━━━ TEXT SHOWN ━━━

Mexican Eggs in Tortilla Cup

Great for spicing up a vegetarian dinner or weekend brunch! This fast and easy recipe is full of zest, satisfying and nutritious. Ground cumin and a dose of chili powder combine with AllWhites® in a baked tortilla cup. 
  • 4 (7 to 8-inch) 100% whole wheat flour tortillas 
  • 2 cups (16 ounces) AllWhites® 
  • 1 teaspoon chili powder 
  • 1/2 teaspoon ground cumin 
  • 1/2 cup Crystal Farms® Reduced Fat Shredded Marble Jack Cheese 
  • 1/4 cup light sour cream
  • 4 teaspoons salsa 
  • 2 tablespoons chopped green onions 
Directions:  Heat oven to 400° F. Place four 6-ounce custard cups upside down onto cookie sheet. Lightly spray both sides of each tortilla with nonstick cooking spray. Place each tortilla over custard cup pressing lightly to cover. 

Bake 8 to 10 minutes or until tortillas are light golden brown. Place cups upright on cooling rack.  Meanwhile, spray 10-inch nonstick skillet with nonstick cooking spray. Cook Allwhites over medium heat. As egg starts to set use spatula to lift edge of cooked eggs letting uncooked egg flow to bottom of skillet. Cook until eggs are set but still moist. Stir in chili powder and cumin. Sprinkle with cheese.

━━━

ACTIVITY A:
In the tortilla cup recipe, what temperature should the oven be heated to?
ACTIVITY B:
Write the next part of the tortilla cup recipe, picking up right after its last sentence.
The listing that comes next is separate from the tortilla cup recipe.

━━━ DATA SECTION ━━━

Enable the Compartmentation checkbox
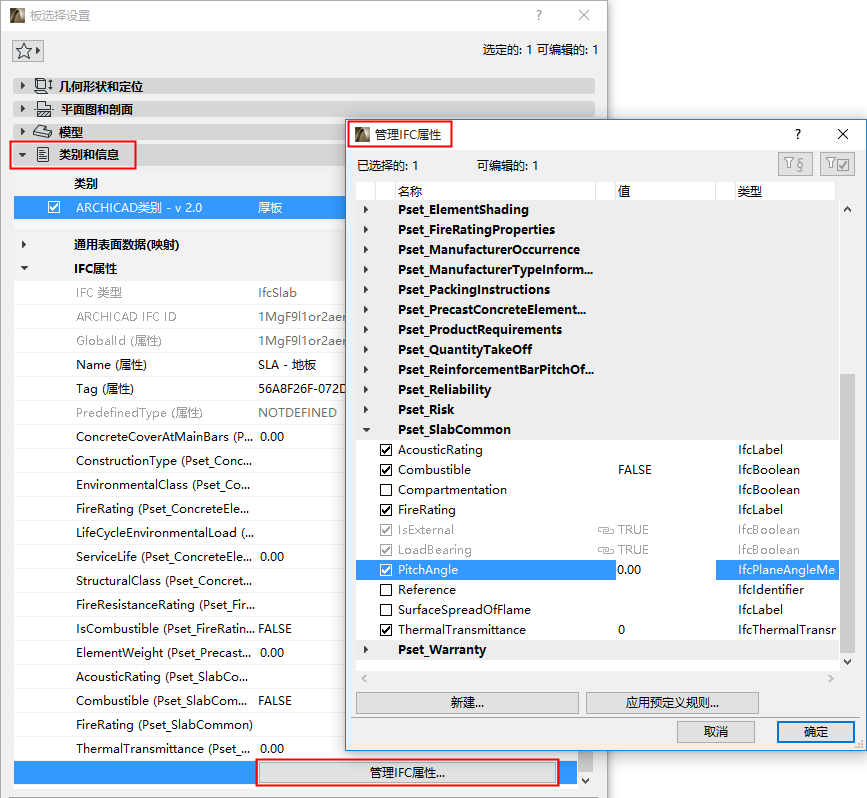The width and height of the screenshot is (867, 798). [386, 489]
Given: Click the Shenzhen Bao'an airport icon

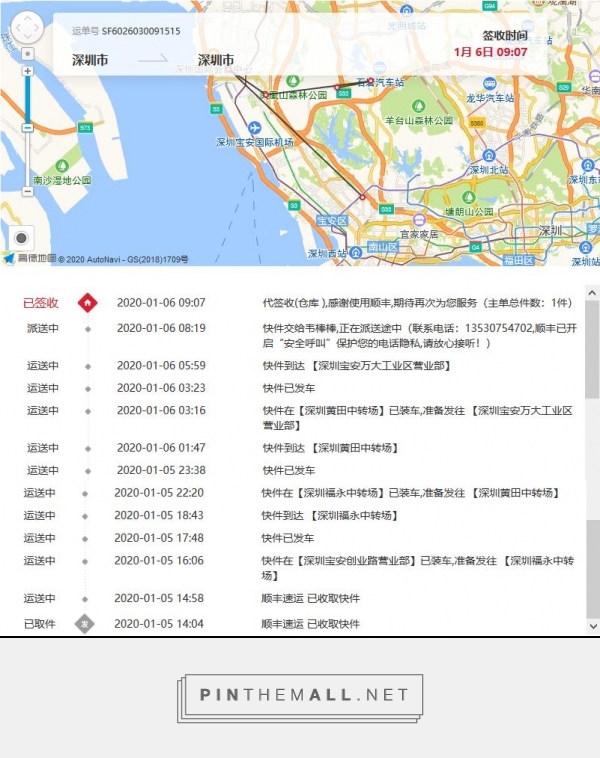Looking at the screenshot, I should point(254,128).
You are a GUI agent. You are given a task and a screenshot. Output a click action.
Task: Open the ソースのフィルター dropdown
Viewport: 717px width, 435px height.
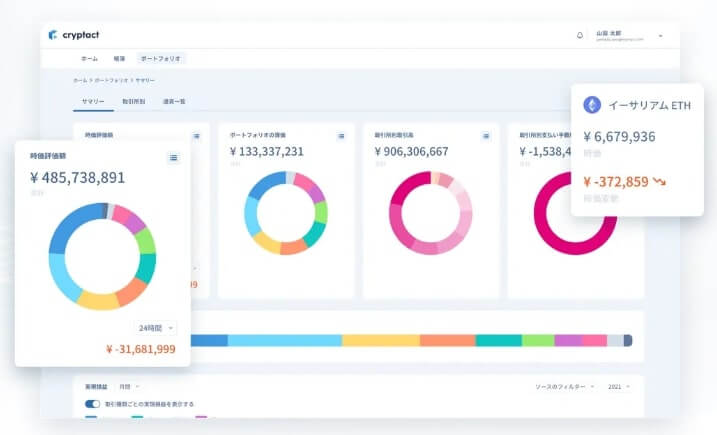pyautogui.click(x=565, y=386)
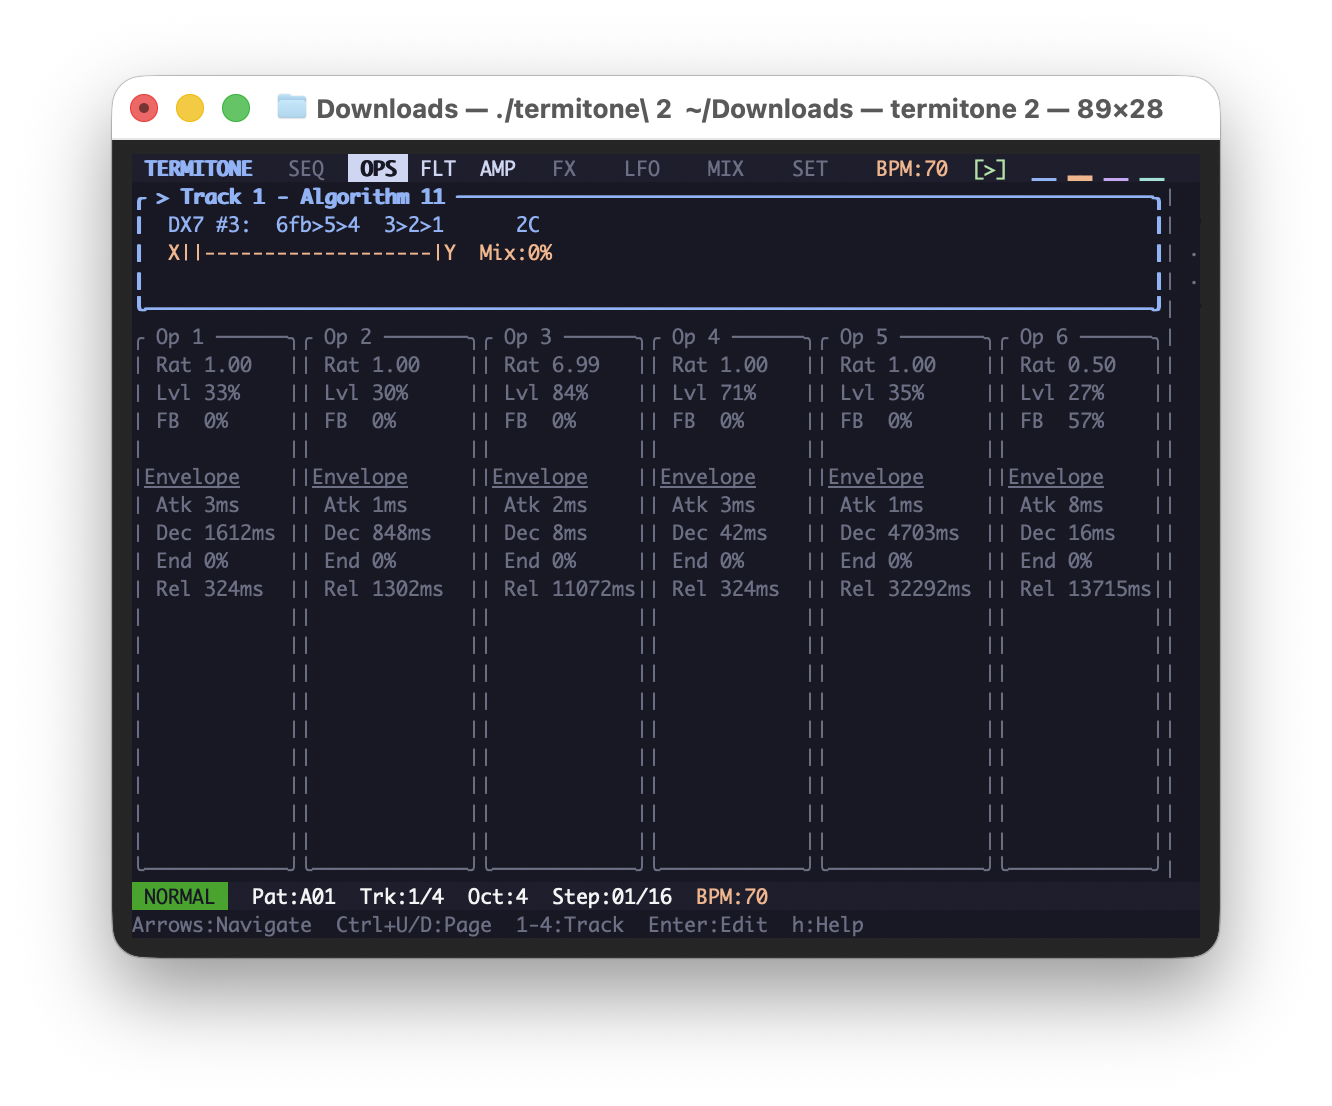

━━━

EXERCISE RESULT A:
400° F

EXERCISE RESULT B:
Place each tortilla cup upright on serving plate. Fill each cup with an equal portion of AllWhites mixture. Top each with 1 tablespoon sour cream, 1 teaspoon salsa. Sprinkle with green onions. Time-To-Table: 15 minutes Serves: 4 

Nutritional Info:  Amount Per Serving 20g 194 Protein Calories Serving Size: 1/4th of recipe Calories: 194 % Daily Value* Total Fat 6 (g) 9% Sat Fat 3 (g) 16% Trans Fat 0 (g) Cholesterol 15 (mg) 5% Sodium 510 (mg) 21% Total Carbohydrate 16 (g) 5% Dietary Fiber 3 (g) 11% Sugar 2 (g) Protein 20 (g) 40% Calcium 138 (mg) 14% *Percent Daily Values are based on a 2,000 calorie diet. Your daily values may be higher or lower depending on your calorie needs.